__Activity__: The answer must be every record below, repeated exactly.
─── Data excerpts
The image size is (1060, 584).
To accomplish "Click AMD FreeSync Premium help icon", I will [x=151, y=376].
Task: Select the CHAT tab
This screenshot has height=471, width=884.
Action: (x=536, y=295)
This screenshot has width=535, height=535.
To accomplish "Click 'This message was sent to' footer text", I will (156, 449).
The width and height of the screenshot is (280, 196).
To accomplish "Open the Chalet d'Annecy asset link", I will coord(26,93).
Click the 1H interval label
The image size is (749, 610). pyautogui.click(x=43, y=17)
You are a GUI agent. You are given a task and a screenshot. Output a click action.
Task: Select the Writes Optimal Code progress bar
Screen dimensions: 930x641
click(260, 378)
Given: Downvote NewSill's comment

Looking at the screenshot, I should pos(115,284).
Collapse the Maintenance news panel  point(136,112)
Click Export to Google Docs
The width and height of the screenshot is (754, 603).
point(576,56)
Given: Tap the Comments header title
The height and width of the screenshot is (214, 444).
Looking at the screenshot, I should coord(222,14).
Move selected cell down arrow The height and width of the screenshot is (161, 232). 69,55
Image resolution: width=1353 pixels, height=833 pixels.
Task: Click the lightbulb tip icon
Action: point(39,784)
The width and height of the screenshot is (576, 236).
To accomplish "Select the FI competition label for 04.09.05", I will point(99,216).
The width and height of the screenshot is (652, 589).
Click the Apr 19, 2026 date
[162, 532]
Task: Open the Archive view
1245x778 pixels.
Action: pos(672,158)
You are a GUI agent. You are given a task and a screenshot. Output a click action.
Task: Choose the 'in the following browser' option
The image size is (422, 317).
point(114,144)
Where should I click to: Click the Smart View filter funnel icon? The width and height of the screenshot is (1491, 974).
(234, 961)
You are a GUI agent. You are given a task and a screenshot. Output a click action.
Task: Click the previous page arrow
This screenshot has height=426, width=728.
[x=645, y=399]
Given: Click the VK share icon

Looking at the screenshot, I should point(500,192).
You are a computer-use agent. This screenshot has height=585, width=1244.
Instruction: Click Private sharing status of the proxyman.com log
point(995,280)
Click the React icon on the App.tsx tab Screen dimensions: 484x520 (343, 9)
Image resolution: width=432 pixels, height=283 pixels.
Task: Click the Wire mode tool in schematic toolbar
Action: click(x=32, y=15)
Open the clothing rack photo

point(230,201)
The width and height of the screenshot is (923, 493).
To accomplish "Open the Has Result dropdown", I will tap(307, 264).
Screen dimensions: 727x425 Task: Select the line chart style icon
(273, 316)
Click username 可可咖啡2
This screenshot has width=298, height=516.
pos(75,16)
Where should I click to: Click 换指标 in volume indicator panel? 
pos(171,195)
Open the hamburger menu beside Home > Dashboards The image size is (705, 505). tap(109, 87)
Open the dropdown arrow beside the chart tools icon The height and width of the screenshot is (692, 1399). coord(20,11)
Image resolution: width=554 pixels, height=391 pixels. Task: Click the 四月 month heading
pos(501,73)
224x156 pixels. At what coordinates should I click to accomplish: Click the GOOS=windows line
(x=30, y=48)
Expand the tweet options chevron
──────
__Result for this exercise__:
The image size is (1060, 584).
To accomplish "Click AMD FreeSync Premium help icon", I will [x=151, y=376].
Task: Select the CHAT tab
This screenshot has height=471, width=884.
Action: (x=536, y=295)
This screenshot has width=535, height=535.
To accomplish "Click 'This message was sent to' footer text", I will (156, 449).
The width and height of the screenshot is (280, 196).
To accomplish "Open the Chalet d'Annecy asset link", I will coord(26,93).
Click the 1H interval label
The image size is (749, 610). pyautogui.click(x=43, y=17)
You are a GUI agent. You are given a task and a screenshot. Output a click action.
Task: Select the Writes Optimal Code progress bar
Screen dimensions: 930x641
click(260, 378)
Given: Downvote NewSill's comment

Looking at the screenshot, I should pos(115,284).
Collapse the Maintenance news panel  point(136,112)
Click Export to Google Docs
The width and height of the screenshot is (754, 603).
point(576,56)
Given: Tap the Comments header title
The height and width of the screenshot is (214, 444).
Looking at the screenshot, I should coord(222,14).
Move selected cell down arrow The height and width of the screenshot is (161, 232). 69,55
Image resolution: width=1353 pixels, height=833 pixels.
Task: Click the lightbulb tip icon
Action: point(39,784)
The width and height of the screenshot is (576, 236).
To accomplish "Select the FI competition label for 04.09.05", I will point(99,216).
The width and height of the screenshot is (652, 589).
Click the Apr 19, 2026 date
[162, 532]
Task: Open the Archive view
1245x778 pixels.
Action: pos(672,158)
You are a GUI agent. You are given a task and a screenshot. Output a click action.
Task: Choose the 'in the following browser' option
The image size is (422, 317).
point(114,144)
Where should I click to: Click the Smart View filter funnel icon? The width and height of the screenshot is (1491, 974).
(234, 961)
You are a GUI agent. You are given a task and a screenshot. Output a click action.
Task: Click the previous page arrow
This screenshot has height=426, width=728.
[x=645, y=399]
Given: Click the VK share icon

Looking at the screenshot, I should point(500,192).
You are a computer-use agent. This screenshot has height=585, width=1244.
Instruction: Click Private sharing status of the proxyman.com log
point(995,280)
Click the React icon on the App.tsx tab Screen dimensions: 484x520 (343, 9)
Image resolution: width=432 pixels, height=283 pixels.
Task: Click the Wire mode tool in schematic toolbar
Action: click(x=32, y=15)
Open the clothing rack photo

point(230,201)
The width and height of the screenshot is (923, 493).
To accomplish "Open the Has Result dropdown", I will tap(307, 264).
Screen dimensions: 727x425 Task: Select the line chart style icon
(273, 316)
Click username 可可咖啡2
This screenshot has width=298, height=516.
pos(75,16)
Where should I click to: Click 换指标 in volume indicator panel? 
pos(171,195)
Open the hamburger menu beside Home > Dashboards The image size is (705, 505). tap(109, 87)
Open the dropdown arrow beside the chart tools icon The height and width of the screenshot is (692, 1399). coord(20,11)
Image resolution: width=554 pixels, height=391 pixels. Task: Click the 四月 month heading
pos(501,73)
224x156 pixels. At what coordinates should I click to accomplish: Click the GOOS=windows line
(x=30, y=48)
Expand the tweet options chevron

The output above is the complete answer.